Later, the Aakash board put Think & Learn Pvt. Ltd’s separate ₹25-crore rights subscription on hold over foreign-exchange compliance concerns, effectively freezing that allotment. The Karnataka High Court froze a block of Aakash shares allegedly linked to Raveendran. The court’s observations intensified scrutiny on who ultimately controls the disputed shares, especially as QIA pursued enforcement of its Singapore arbitration award in India.
Valuable asset
The second person quoted above said Aakash has become central because it is one of the few remaining valuable assets linked to the broader Byju’s group. Any resolution that leaves ambiguity around who owns, controls, or can enforce against the Aakash stake risks breaking down later in court, this person said.
In essence, unless the Aakash matter is resolved, there is little chance of progress in the wider Byju's settlement talks. These talks have involved Glas Trust, QIA, Manipal and Aakash management, the two people cited earlier said.
On Wednesday, Raveendran attributed the Singapore court order to a “procedural contempt of court order” tied to document-disclosure disputes and not a finding of fraud or dishonesty. He added that appeal options were available and said the matter was being framed in a misleading way while settlement discussions with lenders and investors were nearing completion.
QIA disagreed. In a response to Mint, the fund said it was “pleased by the result of the contempt hearing in Singapore” and said the prison sentence arose from Raveendran’s “serious wrongdoing—including his violation of a global freezing order on his assets.” It added that it would continue pursuing repayment and recovery on the award in its favour, rejected the suggestion that the contempt ruling was merely a pressure tactic, and said that “no settlement appears achievable.”

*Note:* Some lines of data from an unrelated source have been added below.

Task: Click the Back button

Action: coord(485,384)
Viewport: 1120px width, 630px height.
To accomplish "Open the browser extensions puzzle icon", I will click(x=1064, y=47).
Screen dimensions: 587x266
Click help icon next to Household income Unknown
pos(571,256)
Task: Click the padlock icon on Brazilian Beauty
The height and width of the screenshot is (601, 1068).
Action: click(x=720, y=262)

A person close to Glas Trust said the lender group’s position has not changed materially. Lenders have made clear that there is no agreement with Raveendran yet, the person said on the condition of anonymity. “There is no acknowledgment that there has been no wrongdoing on Byju’s part or on the part of the other founders."
Preserving rights
As Soumya Singh, co-founding partner at Thistle & Law, said, a party moving court while settlement discussions are still on does not automatically mean the talks have collapsed. In high-value disputes such as this, litigation and negotiation often proceed in parallel, with court action used to preserve rights, prevent waiver arguments and keep enforcement pressure alive while parties continue exploring a settlement.

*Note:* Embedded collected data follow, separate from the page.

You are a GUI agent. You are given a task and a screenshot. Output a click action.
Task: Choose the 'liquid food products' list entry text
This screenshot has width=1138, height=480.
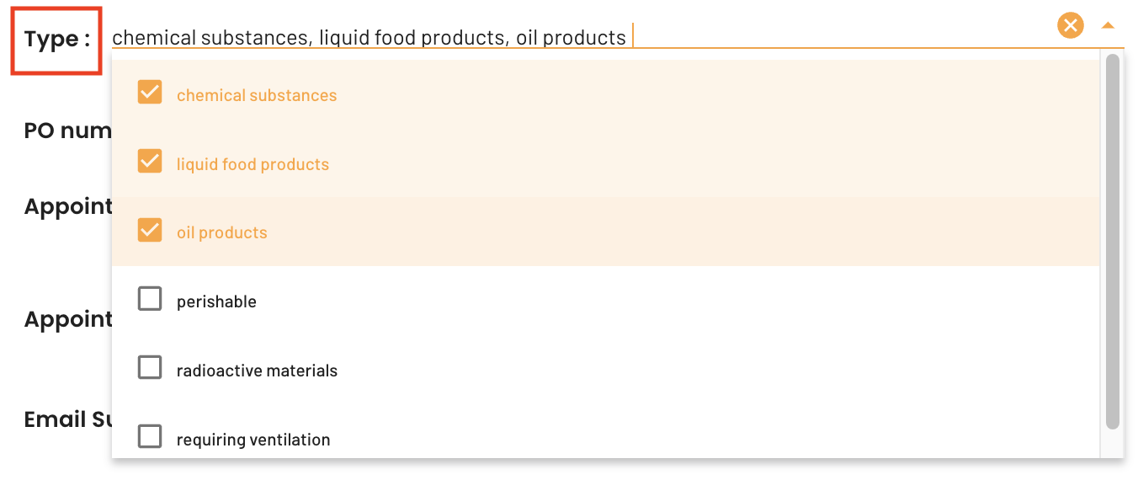point(253,164)
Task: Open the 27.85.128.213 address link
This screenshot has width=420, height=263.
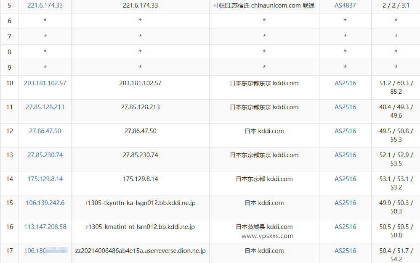Action: click(45, 107)
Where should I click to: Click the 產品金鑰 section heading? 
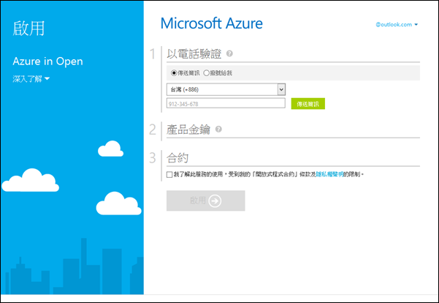point(188,130)
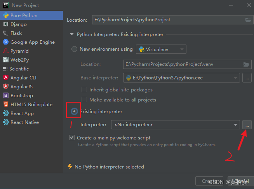Click the project Location text field

tap(172, 20)
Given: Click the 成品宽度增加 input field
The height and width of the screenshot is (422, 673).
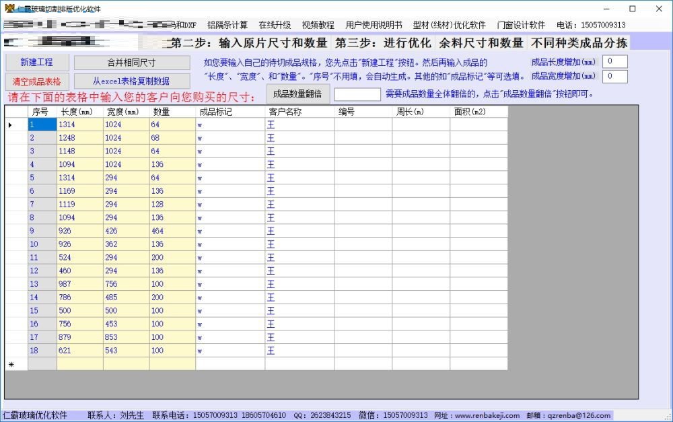Looking at the screenshot, I should tap(614, 76).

“Aakash is especially relevant here because it is not just another group company; it carries operating value, shareholding value and potential recovery value within the broader Byju’s structure, and can therefore become a key lever in any settlement,” Singh added.
Aakash is no longer a side story, but the central battleground in Byju’s endgame. The immediate issue is no longer simply whether Raveendran can strike peace with lenders or investors, but whether the shareholding structure around Aakash can be untangled enough for all sides to agree on who has rights over what remains one of the group’s most valuable assets. Until that happens, any claim that a broader settlement is close may remain premature.
Meanwhile, Think & Learn is itself in insolvency court. Glas Trust moved the Bengaluru bench of the National Company Law Tribunal in July 2024 after failed restructuring talks, and later came to dominate the committee of creditors with 99.41% voting share. That means the lender group has significant control over the formal resolution path at the parent company even as Raveendran continues to contest parts of the wider asset fight through parallel structures outside it.